2024/4/28 キミに贈る朗読会『春とみどり』

4/28@TOKYO FMホール。漫画原作の朗読劇。この日の演者は前田のかおりん、山根のやや氏、土屋李央さんの三人で、昼夜二公演だった。

 この朗読劇の開催を知ってから原作『春とみどり』を読んだのだけれど、丁寧な手ざわりが好印象の素敵なお話で大好きになってしまっていたので、この原作を朗読劇で表現するのか楽しみにしていた。そのため、初見の1部では原作からどうやって朗読劇に落とし込んだのかとかそういった朗読劇の構成部分の味わいを強く感じることとなり、作品の世界に浸れたのは2部になってようやく、という感じ。
 
 原作のあらすじ↓
 人づきあいが苦手で、どこにいても居場所がないと感じているみどり(31)。ある日、母親からの電話で中学時代好きだった親友・つぐみの死を知ったみどりは、葬儀へと出向く。中学時代、自分に居場所を与えてくれたつぐみの死を受け入れられられず、ひとりうつむいていると、声を掛けられる。見上げると、そこには中学時代と姿が変わらないつぐみがおり、思わず駆け寄るみどりだったが、少女はつぐみの娘の春子で……居場所がないみどりと居場所をなくした春子、そんなふたりが織り成すセンシティブ同居譚。(引用元:https://comic-meteor.jp/haru/)

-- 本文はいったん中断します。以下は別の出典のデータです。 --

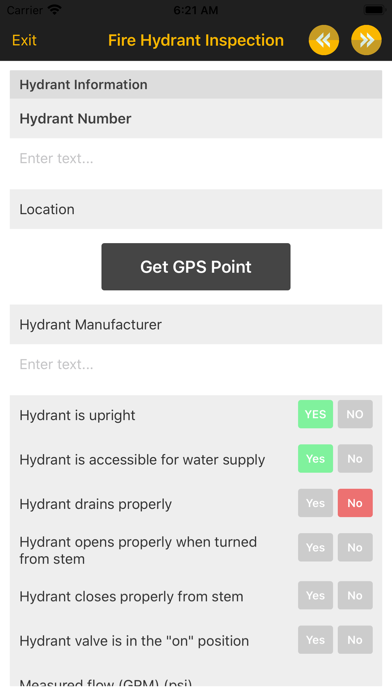392x696 pixels.
Task: Tap the Wi-Fi signal icon
Action: point(55,10)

 配役も事前に発表されており、前田さんがみどり、山根さんがつぐみ、土屋さんが春子さん。お三方がどんな演技をされるのかあれやこれやと思いを馳せていた。だから当日、いざ開演を迎えてから、演者の方々がそれぞれ第一声を発するその瞬間までとても緊張していたし、一番固唾をのんで見守っていた時間だったかもしれない。

 朗読劇はみどりの語りからスタートし、回想のなかのつぐみ、葬式での春子さんと三者が登場していく。つぐみさんのお声が明るいカラっとしたものだったので、やはり春子さんも明るい系統かな?親子やし?などとそちらに重心を傾けて身構えていたところ、実際の春子さんの演技では土屋さんの地声に近い声をしていた。なるほどね!了解!!自分の中の想定と相手の演技プランに差異が生じても生じなくても楽しいので、事前に想定を立てた時点であとはどうなっても良かった。
 
 朗読が始まってすぐ目についたのは、脚本がペラ紙に印刷されていたこと。譜面台に台本が束になって置かれていて、演者はそれを見て朗読を行う。そして、朗読が進むごとに一枚一枚、ペラ紙をステージ上に投げ捨てていくのだった。そんな光景をみたのはこの日がはじめてだったし、積もってていく紙たちの様子をみて、時が逆向きに進むことはないことを身体で味わった気がした。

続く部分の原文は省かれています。